Julia Computing is pleased to announce a new live Julia training course being taught online on Thursday, January 26, 2017 from 8-11 am EST.
This live online course is available at no charge with your free 10 day trial subscription to O’Reilly Media’s proprietary Safari platform for online learning. Space is limited and registration closes on Thursday, January 19 at 6 pm EST.
This is the first live Julia training course being offered in partnership with O’Reilly Media, the leader in technology instruction, and more such courses are being developed.

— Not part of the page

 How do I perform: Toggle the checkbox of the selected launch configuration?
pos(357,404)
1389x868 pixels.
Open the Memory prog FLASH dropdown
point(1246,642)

Other online Julia courses are also available through Coursera and Udemy.
The course is taught by Alan Edelman, Professor of Mathematics at MIT, co-founder of Julia Computing, co-creator of Julia, and Principal Investigator of JuliaLab@MIT.
The course schedule, registration and other information is available here.
About Julia, Professor Alan Edelman and Julia Computing
Julia is the fastest modern high performance open source computing language for data and analytics. It combines the functionality and ease of use of R and Python with the speed of Java and C++ to deliver dramatic improvements in simplicity, speed, capacity and productivity.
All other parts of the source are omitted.